▶ [PROBLEM TO SOLVE]: Transcribe the listing below exactly, leaving nothing out.
────
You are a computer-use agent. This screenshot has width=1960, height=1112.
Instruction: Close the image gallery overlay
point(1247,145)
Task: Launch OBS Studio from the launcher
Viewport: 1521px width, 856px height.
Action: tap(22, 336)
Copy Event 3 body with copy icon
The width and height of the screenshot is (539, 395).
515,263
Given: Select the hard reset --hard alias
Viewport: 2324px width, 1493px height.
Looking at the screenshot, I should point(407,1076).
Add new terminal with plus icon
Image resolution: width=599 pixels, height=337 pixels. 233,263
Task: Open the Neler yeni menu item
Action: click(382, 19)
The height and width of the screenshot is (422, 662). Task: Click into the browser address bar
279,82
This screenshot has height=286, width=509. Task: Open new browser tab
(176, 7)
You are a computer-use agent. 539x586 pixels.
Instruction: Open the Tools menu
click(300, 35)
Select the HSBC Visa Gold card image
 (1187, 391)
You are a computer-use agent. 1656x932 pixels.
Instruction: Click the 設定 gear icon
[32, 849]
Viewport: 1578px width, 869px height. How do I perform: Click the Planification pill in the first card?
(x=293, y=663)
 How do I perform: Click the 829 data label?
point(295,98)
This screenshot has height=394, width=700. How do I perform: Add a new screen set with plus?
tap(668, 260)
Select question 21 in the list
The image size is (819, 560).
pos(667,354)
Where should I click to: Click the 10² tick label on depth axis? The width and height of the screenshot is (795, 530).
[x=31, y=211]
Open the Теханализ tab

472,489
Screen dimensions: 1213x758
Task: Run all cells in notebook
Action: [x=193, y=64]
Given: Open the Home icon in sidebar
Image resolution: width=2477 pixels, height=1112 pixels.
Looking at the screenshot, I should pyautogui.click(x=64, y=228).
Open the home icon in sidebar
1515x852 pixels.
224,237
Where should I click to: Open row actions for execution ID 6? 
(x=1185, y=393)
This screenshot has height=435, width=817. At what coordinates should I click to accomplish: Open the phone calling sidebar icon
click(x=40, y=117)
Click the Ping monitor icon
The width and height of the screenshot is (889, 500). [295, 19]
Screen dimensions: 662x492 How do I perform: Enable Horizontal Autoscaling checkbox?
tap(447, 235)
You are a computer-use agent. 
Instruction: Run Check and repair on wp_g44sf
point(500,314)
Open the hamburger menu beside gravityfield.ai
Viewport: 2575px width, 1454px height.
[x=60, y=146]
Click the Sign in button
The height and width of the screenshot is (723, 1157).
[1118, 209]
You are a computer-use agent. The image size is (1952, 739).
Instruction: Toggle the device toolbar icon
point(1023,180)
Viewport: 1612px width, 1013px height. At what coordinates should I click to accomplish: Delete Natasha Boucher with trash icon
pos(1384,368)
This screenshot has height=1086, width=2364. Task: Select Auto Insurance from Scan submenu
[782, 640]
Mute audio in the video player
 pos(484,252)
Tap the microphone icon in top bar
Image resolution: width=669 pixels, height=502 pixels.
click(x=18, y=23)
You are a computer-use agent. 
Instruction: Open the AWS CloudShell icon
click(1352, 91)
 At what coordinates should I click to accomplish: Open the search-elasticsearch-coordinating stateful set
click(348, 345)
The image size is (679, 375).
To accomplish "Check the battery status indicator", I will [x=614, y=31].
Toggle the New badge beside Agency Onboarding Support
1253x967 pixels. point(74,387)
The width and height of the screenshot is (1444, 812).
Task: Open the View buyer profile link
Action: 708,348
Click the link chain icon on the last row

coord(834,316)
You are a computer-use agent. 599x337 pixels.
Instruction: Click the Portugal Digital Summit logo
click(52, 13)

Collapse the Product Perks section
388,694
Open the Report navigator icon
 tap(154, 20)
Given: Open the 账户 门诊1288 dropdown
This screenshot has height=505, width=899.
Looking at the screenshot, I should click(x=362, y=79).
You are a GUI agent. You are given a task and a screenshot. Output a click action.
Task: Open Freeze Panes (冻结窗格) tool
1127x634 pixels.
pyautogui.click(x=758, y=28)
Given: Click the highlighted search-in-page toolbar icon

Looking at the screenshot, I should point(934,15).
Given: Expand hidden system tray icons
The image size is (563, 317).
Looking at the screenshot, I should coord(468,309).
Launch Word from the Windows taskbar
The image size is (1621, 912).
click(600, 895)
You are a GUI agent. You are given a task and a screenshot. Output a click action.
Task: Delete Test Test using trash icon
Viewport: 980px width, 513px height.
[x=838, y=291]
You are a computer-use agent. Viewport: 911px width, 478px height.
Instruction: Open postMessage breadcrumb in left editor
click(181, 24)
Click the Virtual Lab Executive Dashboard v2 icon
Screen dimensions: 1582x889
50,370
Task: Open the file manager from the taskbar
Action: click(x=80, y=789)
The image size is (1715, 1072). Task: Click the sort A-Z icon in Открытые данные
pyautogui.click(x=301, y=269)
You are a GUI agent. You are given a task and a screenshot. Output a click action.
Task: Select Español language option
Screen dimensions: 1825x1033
────
▶ [TASK ANSWER]:
You are a computer-use agent. This screenshot has width=1960, height=1112.
Instruction: Close the image gallery overlay
point(1247,145)
Task: Launch OBS Studio from the launcher
Viewport: 1521px width, 856px height.
Action: tap(22, 336)
Copy Event 3 body with copy icon
The width and height of the screenshot is (539, 395).
515,263
Given: Select the hard reset --hard alias
Viewport: 2324px width, 1493px height.
Looking at the screenshot, I should point(407,1076).
Add new terminal with plus icon
Image resolution: width=599 pixels, height=337 pixels. 233,263
Task: Open the Neler yeni menu item
Action: click(382, 19)
The height and width of the screenshot is (422, 662). Task: Click into the browser address bar
279,82
This screenshot has height=286, width=509. Task: Open new browser tab
(176, 7)
You are a computer-use agent. 539x586 pixels.
Instruction: Open the Tools menu
click(300, 35)
Select the HSBC Visa Gold card image
 (1187, 391)
You are a computer-use agent. 1656x932 pixels.
Instruction: Click the 設定 gear icon
[32, 849]
Viewport: 1578px width, 869px height. How do I perform: Click the Planification pill in the first card?
(x=293, y=663)
 How do I perform: Click the 829 data label?
point(295,98)
This screenshot has height=394, width=700. How do I perform: Add a new screen set with plus?
tap(668, 260)
Select question 21 in the list
The image size is (819, 560).
pos(667,354)
Where should I click to: Click the 10² tick label on depth axis? The width and height of the screenshot is (795, 530).
[x=31, y=211]
Open the Теханализ tab

472,489
Screen dimensions: 1213x758
Task: Run all cells in notebook
Action: [x=193, y=64]
Given: Open the Home icon in sidebar
Image resolution: width=2477 pixels, height=1112 pixels.
Looking at the screenshot, I should pyautogui.click(x=64, y=228).
Open the home icon in sidebar
1515x852 pixels.
224,237
Where should I click to: Open row actions for execution ID 6? 
(x=1185, y=393)
This screenshot has height=435, width=817. At what coordinates should I click to accomplish: Open the phone calling sidebar icon
click(x=40, y=117)
Click the Ping monitor icon
The width and height of the screenshot is (889, 500). [295, 19]
Screen dimensions: 662x492 How do I perform: Enable Horizontal Autoscaling checkbox?
tap(447, 235)
You are a computer-use agent. 
Instruction: Run Check and repair on wp_g44sf
point(500,314)
Open the hamburger menu beside gravityfield.ai
Viewport: 2575px width, 1454px height.
[x=60, y=146]
Click the Sign in button
The height and width of the screenshot is (723, 1157).
[1118, 209]
You are a computer-use agent. The image size is (1952, 739).
Instruction: Toggle the device toolbar icon
point(1023,180)
Viewport: 1612px width, 1013px height. At what coordinates should I click to accomplish: Delete Natasha Boucher with trash icon
pos(1384,368)
This screenshot has height=1086, width=2364. Task: Select Auto Insurance from Scan submenu
[782, 640]
Mute audio in the video player
 pos(484,252)
Tap the microphone icon in top bar
Image resolution: width=669 pixels, height=502 pixels.
click(x=18, y=23)
You are a computer-use agent. 
Instruction: Open the AWS CloudShell icon
click(1352, 91)
 At what coordinates should I click to accomplish: Open the search-elasticsearch-coordinating stateful set
click(348, 345)
The image size is (679, 375).
To accomplish "Check the battery status indicator", I will [x=614, y=31].
Toggle the New badge beside Agency Onboarding Support
1253x967 pixels. point(74,387)
The width and height of the screenshot is (1444, 812).
Task: Open the View buyer profile link
Action: 708,348
Click the link chain icon on the last row

coord(834,316)
You are a computer-use agent. 599x337 pixels.
Instruction: Click the Portugal Digital Summit logo
click(52, 13)

Collapse the Product Perks section
388,694
Open the Report navigator icon
 tap(154, 20)
Given: Open the 账户 门诊1288 dropdown
This screenshot has height=505, width=899.
Looking at the screenshot, I should click(x=362, y=79).
You are a GUI agent. You are given a task and a screenshot. Output a click action.
Task: Open Freeze Panes (冻结窗格) tool
1127x634 pixels.
pyautogui.click(x=758, y=28)
Given: Click the highlighted search-in-page toolbar icon

Looking at the screenshot, I should point(934,15).
Given: Expand hidden system tray icons
The image size is (563, 317).
Looking at the screenshot, I should coord(468,309).
Launch Word from the Windows taskbar
The image size is (1621, 912).
click(600, 895)
You are a GUI agent. You are given a task and a screenshot. Output a click action.
Task: Delete Test Test using trash icon
Viewport: 980px width, 513px height.
[x=838, y=291]
You are a computer-use agent. Viewport: 911px width, 478px height.
Instruction: Open postMessage breadcrumb in left editor
click(181, 24)
Click the Virtual Lab Executive Dashboard v2 icon
Screen dimensions: 1582x889
50,370
Task: Open the file manager from the taskbar
Action: click(x=80, y=789)
The image size is (1715, 1072). Task: Click the sort A-Z icon in Открытые данные
pyautogui.click(x=301, y=269)
You are a GUI agent. You are given a task and a screenshot. Output a click action.
Task: Select Español language option
Screen dimensions: 1825x1033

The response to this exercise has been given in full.